Elisabeth was een nakomeling van Cornelis Dirkszoon uit Monnickendam die bij de Slag op de Zuiderzee in 1573 de Spaanse vloot versloeg en zo de Noord-Nederlandse Opstand redde. Vandaar de familienaam Admiraal. De kinderen van Elisabeth Admiraal en Roelof de Leeuw staan ingeschreven in het doopboek van de gereformeerde gemeente te Monnickendam. Twee dochters Klasina van 1726 en 1728, zoon Nicolaas Theodorus in 1936 en zoon Dirk Roelofsz in 1739. In Stadsarchief Amsterdam is o.a. de notariële akte te vinden waarin Elisabeth Admiraal vier jaar na de dood van Roelof de Leeuw een aantal veranderingen aanbrengt in het langstlevende testament dat zij met haar man had laten opstellen. De kinderen worden daarin genoemd. Zie ondertekening op de afbeelding: NB Elizabet Admiraal.

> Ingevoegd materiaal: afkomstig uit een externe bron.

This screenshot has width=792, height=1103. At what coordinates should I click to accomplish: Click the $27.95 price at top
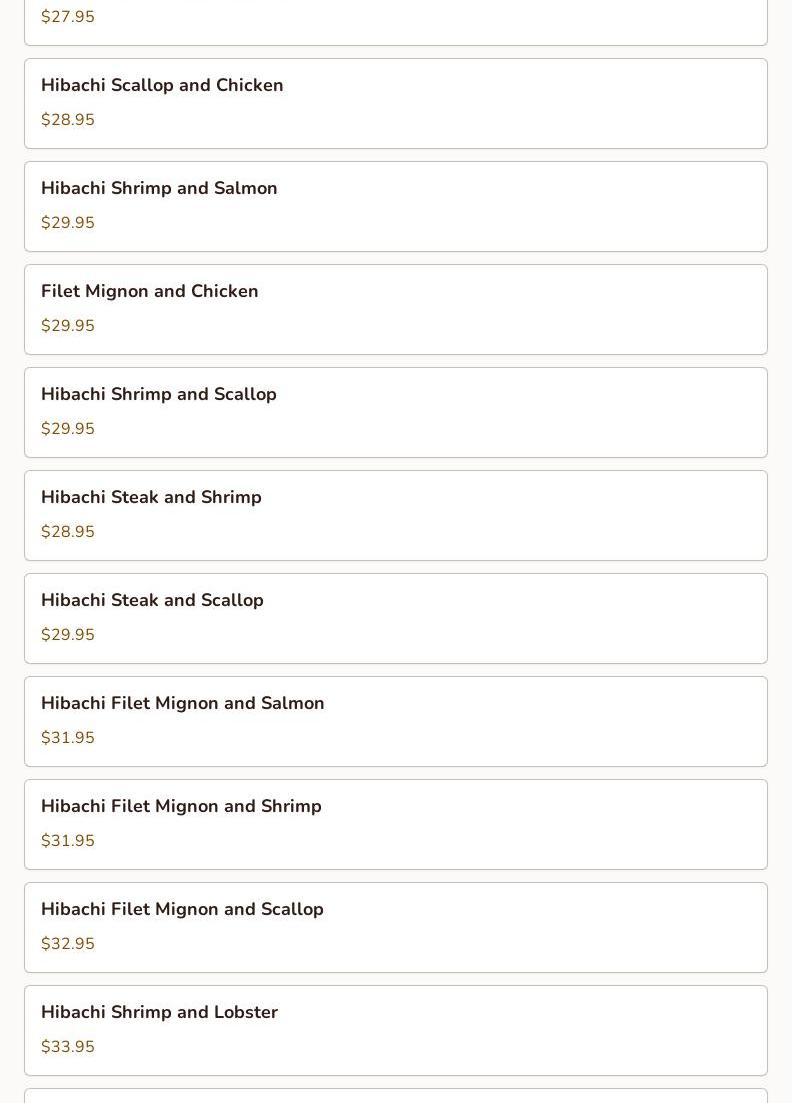click(68, 17)
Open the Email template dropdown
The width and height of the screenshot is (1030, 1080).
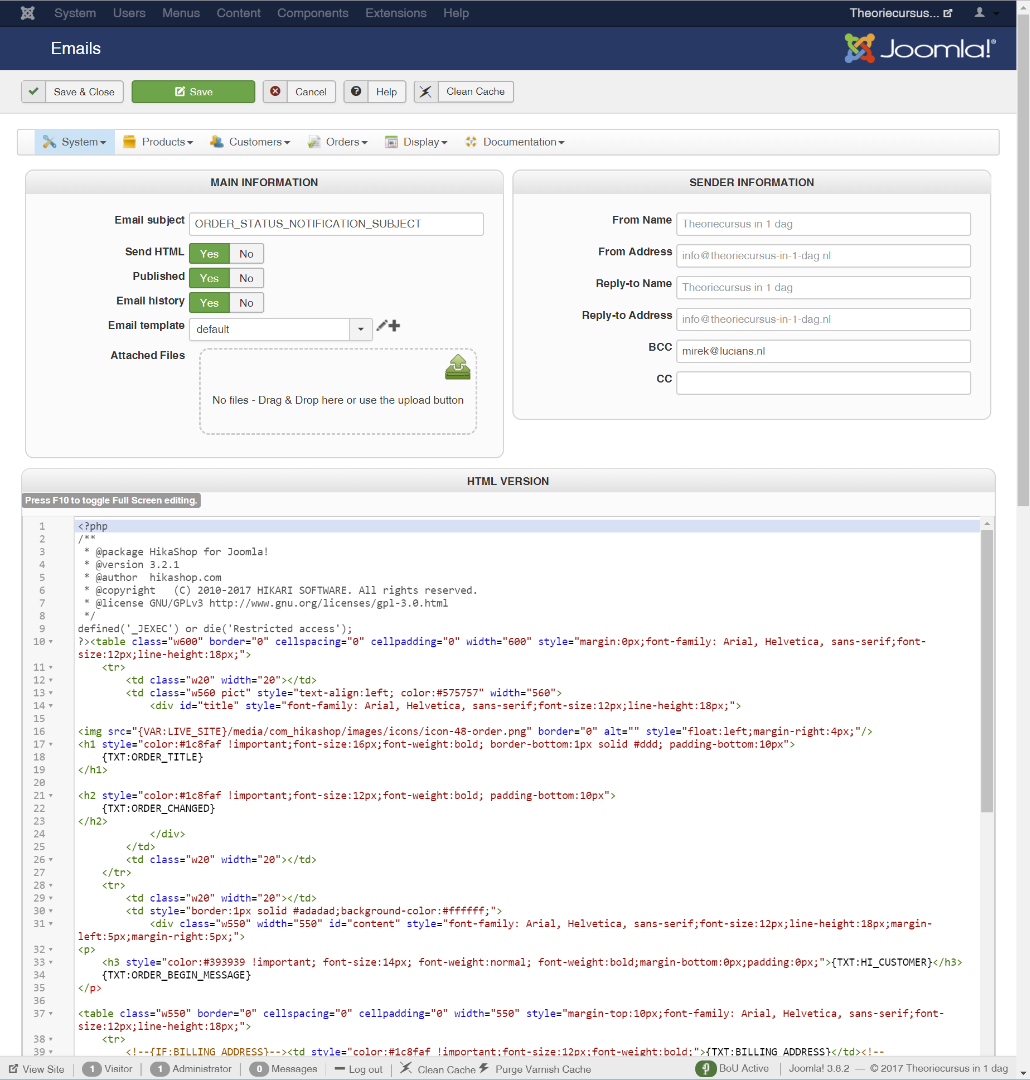(x=360, y=329)
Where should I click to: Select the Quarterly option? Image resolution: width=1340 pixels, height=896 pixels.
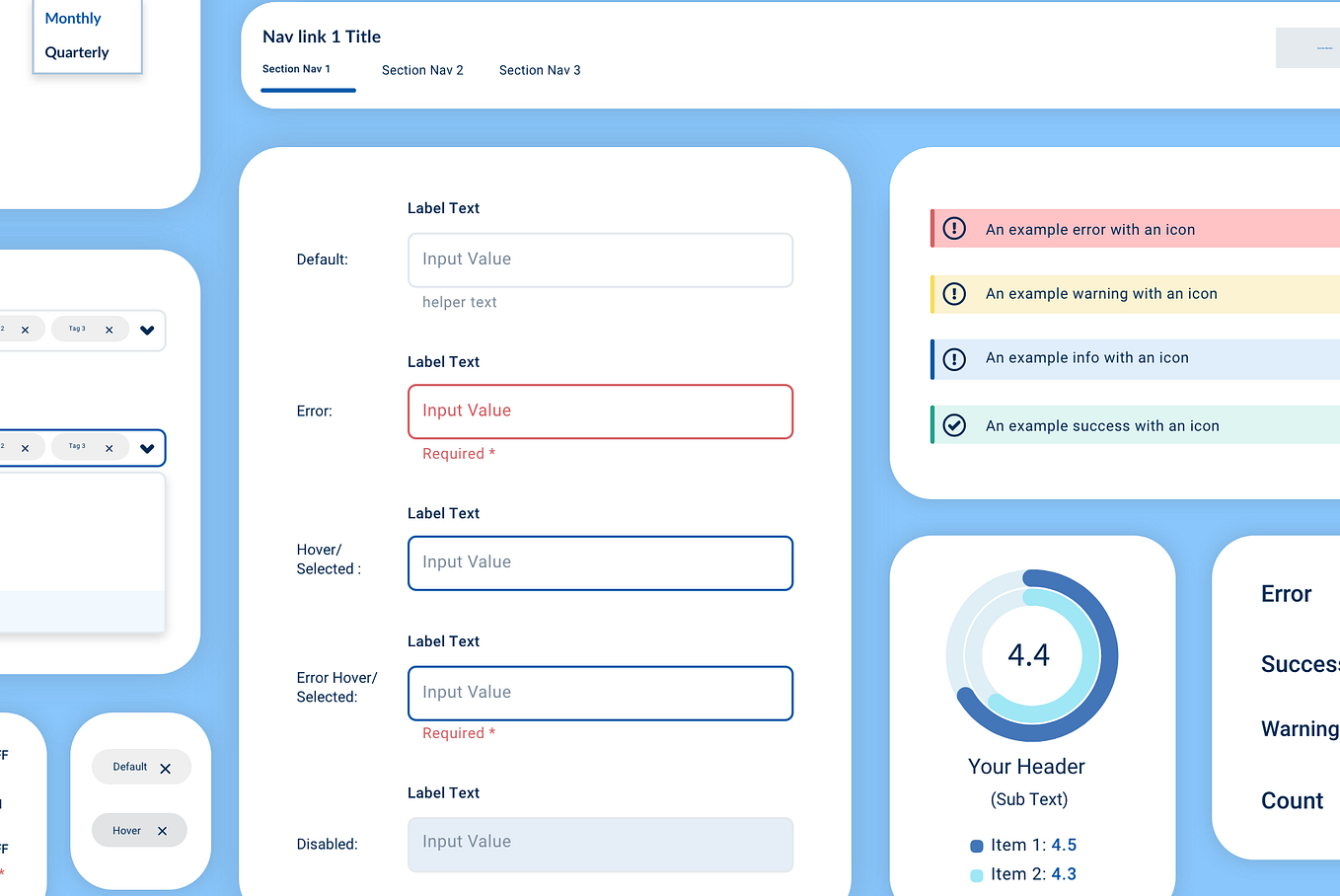tap(76, 51)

Op de oudste foto van de molen, gedateerd van voor 1896 (zie afbeelding), zijn de leeuwen te zien. Spoedig na 1896 ze zijn helaas verdwenen.
Krijtmolen d’Admiraal De molen maakte krijt, als grondstof voor witkalkverf, en tras van gemalen tufsteen. Gemengd met gezeefd schelpkalk en zand geeft tras een metselspecie die geschikt is voor sluizen en kelders, omdat die specie niet in water oplost. De molen is een rijksmonument, en soms wordt er nog krijt gemalen.
Tijdens het nationale molenweekend in mei 2009 stonden er na 120 jaar weer twee leeuwen op de molen, samen met een kopie van een reclamebord dat ooit door de leeuwen werd geflankeerd.
Website van de Krijtmolen
Ten noorden van Buiksloot hebben langs het Noordhollandsch Kanaal meer industriële molens gestaan, zoals buskruitmolen nr. 4. van Jan Willem Stavonius, een kruitfabrikant, die de molen al voor 1654 liet neerzetten. Deze kreeg later de naam Lammerenberg.